The value of shares in EV maker Canoo, the firm that won $1 million in help from Oklahoma City to locate a plant there and a $15 million promise in aid from the state, has dropped nearly 39% since the firm announced the sale of 50 million discounted shares earlier in the month.
As of Friday, February 24, shares traded at 73 cents, tumbling another 6.97% or $0.05 from the previous day. On Feb. 3, a few days before Canoo hoped to raise $52 million through the discounted shares sale, stock traded at $1.19 and even reached a high on that day of $1.28.
Shares dropped nearly 9% a week after the announcement by the manufacturer that has a plant in Pryor. The announcement on Feb. 6 indicated Canoo offered its common stock at a combined purchase price of $1.05 per share and accompanying warrant. The warrants had an exercise price of $1.30 per share.

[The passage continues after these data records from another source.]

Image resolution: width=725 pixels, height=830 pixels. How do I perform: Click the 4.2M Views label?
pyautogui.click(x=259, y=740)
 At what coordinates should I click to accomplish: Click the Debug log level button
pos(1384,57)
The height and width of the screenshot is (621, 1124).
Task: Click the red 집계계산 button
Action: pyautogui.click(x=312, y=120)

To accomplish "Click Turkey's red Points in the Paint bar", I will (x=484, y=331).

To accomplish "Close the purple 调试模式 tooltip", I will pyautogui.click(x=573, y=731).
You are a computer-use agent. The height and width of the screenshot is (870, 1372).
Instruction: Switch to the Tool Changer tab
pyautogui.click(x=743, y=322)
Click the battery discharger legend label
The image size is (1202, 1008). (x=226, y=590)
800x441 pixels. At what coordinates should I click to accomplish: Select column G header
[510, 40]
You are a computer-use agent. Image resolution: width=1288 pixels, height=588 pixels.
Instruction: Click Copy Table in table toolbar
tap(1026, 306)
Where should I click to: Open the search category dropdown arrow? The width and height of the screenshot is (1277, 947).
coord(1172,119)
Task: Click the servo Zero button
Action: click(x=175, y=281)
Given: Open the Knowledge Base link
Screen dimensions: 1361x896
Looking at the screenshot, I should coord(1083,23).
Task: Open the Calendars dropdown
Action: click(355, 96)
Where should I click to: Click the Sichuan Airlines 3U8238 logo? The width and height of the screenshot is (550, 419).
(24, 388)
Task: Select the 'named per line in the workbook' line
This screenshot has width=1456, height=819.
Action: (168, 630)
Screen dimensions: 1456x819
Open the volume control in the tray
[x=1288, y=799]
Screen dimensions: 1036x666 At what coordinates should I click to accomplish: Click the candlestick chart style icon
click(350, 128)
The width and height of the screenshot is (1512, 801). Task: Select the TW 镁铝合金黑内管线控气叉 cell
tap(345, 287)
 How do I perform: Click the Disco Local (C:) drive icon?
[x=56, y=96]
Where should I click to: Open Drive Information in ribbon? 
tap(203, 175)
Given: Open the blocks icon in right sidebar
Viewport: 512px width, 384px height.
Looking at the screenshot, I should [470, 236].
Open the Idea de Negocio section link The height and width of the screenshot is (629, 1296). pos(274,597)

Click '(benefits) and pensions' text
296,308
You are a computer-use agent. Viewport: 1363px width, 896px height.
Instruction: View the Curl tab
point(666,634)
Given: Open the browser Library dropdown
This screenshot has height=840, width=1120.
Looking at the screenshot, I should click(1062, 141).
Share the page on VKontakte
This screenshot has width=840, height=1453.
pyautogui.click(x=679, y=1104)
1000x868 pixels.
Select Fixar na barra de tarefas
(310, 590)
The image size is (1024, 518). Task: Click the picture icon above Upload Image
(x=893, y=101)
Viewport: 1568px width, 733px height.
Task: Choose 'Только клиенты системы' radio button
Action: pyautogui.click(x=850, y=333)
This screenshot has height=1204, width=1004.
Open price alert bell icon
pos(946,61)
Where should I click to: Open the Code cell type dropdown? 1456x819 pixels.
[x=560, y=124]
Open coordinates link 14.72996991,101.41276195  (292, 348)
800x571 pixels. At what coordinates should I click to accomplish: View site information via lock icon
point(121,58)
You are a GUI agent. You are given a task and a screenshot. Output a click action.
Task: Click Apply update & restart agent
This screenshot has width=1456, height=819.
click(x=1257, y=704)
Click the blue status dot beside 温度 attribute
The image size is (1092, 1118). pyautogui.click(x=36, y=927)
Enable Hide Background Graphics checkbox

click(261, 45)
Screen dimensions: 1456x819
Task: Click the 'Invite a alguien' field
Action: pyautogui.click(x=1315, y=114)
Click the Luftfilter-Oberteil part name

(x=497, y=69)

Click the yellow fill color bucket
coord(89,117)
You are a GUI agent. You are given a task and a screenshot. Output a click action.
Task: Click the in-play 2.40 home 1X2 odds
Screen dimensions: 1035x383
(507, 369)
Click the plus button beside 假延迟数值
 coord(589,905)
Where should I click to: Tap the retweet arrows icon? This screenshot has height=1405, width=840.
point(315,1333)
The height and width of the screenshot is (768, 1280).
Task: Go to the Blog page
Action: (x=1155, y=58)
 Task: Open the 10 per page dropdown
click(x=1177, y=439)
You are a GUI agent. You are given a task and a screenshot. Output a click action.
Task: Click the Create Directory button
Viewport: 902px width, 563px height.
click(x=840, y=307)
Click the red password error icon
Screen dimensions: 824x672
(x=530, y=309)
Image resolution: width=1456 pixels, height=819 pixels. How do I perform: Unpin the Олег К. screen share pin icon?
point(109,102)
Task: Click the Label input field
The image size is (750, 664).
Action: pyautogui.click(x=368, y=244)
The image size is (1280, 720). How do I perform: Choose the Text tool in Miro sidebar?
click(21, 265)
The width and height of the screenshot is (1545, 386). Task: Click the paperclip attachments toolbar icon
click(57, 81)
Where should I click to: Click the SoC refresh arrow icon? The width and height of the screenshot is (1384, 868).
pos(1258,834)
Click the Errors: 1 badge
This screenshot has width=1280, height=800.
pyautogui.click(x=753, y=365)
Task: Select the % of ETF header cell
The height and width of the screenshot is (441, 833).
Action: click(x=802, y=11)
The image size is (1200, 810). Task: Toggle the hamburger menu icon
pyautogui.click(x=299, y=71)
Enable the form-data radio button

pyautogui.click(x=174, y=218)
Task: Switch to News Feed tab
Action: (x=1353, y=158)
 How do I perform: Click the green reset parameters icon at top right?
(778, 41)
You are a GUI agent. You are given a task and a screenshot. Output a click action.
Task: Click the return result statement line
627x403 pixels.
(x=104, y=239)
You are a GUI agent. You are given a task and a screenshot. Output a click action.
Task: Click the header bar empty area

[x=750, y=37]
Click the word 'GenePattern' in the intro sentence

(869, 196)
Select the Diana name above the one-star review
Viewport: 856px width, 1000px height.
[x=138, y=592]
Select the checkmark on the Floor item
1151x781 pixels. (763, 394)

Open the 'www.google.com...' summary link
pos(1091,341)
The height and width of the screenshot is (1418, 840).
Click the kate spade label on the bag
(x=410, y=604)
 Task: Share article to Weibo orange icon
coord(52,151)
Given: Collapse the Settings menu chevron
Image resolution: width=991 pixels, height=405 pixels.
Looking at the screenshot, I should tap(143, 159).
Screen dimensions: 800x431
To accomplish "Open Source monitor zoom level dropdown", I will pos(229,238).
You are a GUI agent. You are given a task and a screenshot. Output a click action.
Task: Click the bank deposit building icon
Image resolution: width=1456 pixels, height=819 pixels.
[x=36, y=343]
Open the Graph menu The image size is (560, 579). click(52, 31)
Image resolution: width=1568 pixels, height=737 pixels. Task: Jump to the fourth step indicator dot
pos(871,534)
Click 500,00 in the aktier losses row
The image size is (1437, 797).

Canoo hoped to raise $52.5 million and according to the announcement use the money “for general working capital purposes.” In other words, stay in business.
Oklahoma City Council members voted 5-2 in December 2022 in support of a $1 million economic incentive for Canoo to create a manufacturing plant in the city by taking over the former Terex telehandler plant near I-40 and Morgan road.
What councilwoman Nikki Nice warned at the time might be recalled at Canoo shares continue their downward spiral.
“I don’t have confidence in what they are going to do as far as employment is involved. We’re probably going to be eating our words as this progresses.”
Canoo promised to create 550 jobs and hoped to begin producing new electric vehicles at the plant early this year. Oklahoma City won’t be out of the $1 million in incentives because under the agreement, it won’t make payments until Canoo starts performing.
“—if nothing ever happens, we’ll have expended nothing,” said Mayor David Holt at the time of the approval in December, adding, “But if t he plans are realized, OKC will have gained hundreds of high-paying manufacturing jobs in a growing sector of the modern economy.”
The investment by Oklahoma City came after the state of Oklahoma agreed to pay $15 million to Canoo in March 2022 to begin building a new plant in Pryor. Oklahoma also agreed to buy 1,000 of Canoo’s vehicles.
By July of last year, Canoo was behind schedule on construction of the plant in Pryor. A spokesperson for the company said the time, the plans originally called for the plant to be operational in 2023 but the new goal was changed to 2024.